Vuelve a escribir sin ningún cambio las líneas de los registros que van desde la que contiene "You are a computer-use agent." hasta la que contiene "Instruction: Click the", las dos incluidas.

> **MATERIAL DEL EJERCICIO**:
____
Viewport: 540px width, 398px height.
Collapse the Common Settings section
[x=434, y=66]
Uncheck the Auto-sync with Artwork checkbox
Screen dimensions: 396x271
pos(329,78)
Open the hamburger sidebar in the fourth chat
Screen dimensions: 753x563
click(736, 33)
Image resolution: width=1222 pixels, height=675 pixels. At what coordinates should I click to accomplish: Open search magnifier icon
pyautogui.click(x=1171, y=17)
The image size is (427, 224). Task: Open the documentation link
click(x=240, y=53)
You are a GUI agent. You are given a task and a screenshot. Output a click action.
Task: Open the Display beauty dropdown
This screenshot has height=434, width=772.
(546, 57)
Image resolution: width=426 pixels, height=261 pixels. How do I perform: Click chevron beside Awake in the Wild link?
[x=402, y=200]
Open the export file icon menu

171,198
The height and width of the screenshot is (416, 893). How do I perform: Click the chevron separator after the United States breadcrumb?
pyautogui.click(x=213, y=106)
____
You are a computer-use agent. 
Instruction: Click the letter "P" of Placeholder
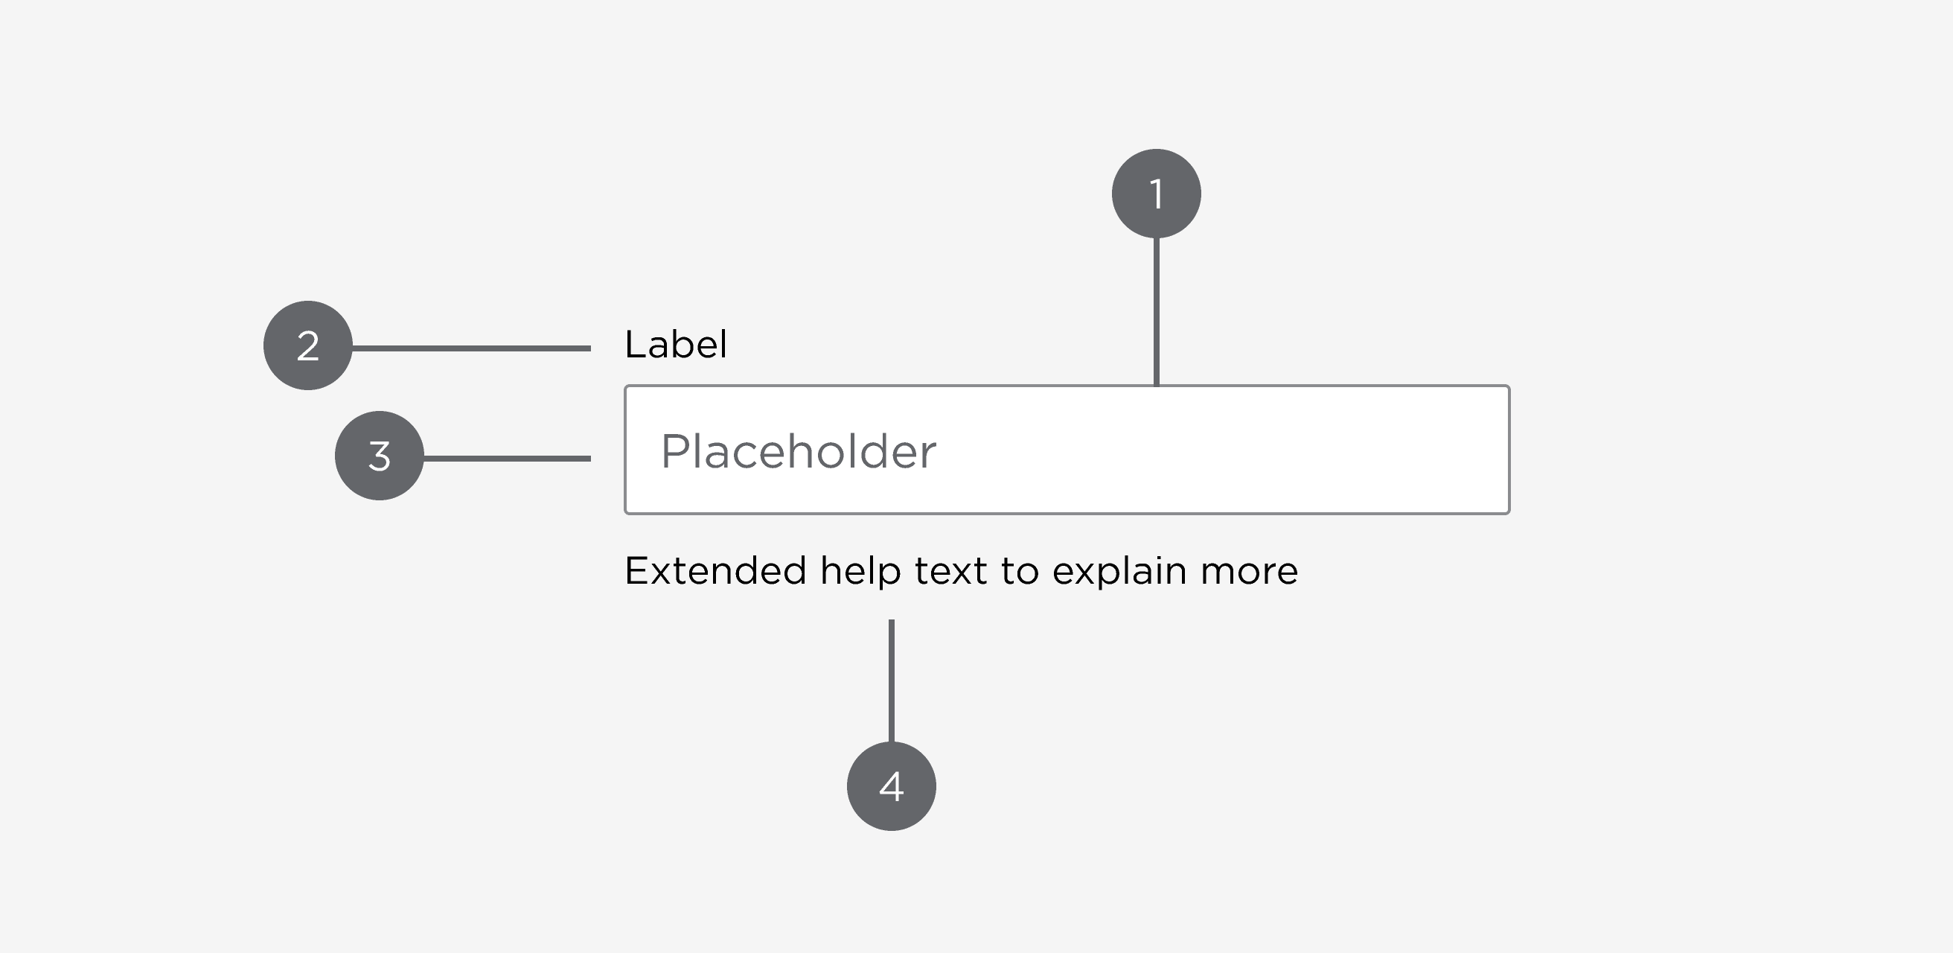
____
> **RESPUESTA CORRECTA**:
You are a computer-use agent. 
Instruction: Click the letter "P" of Placeholder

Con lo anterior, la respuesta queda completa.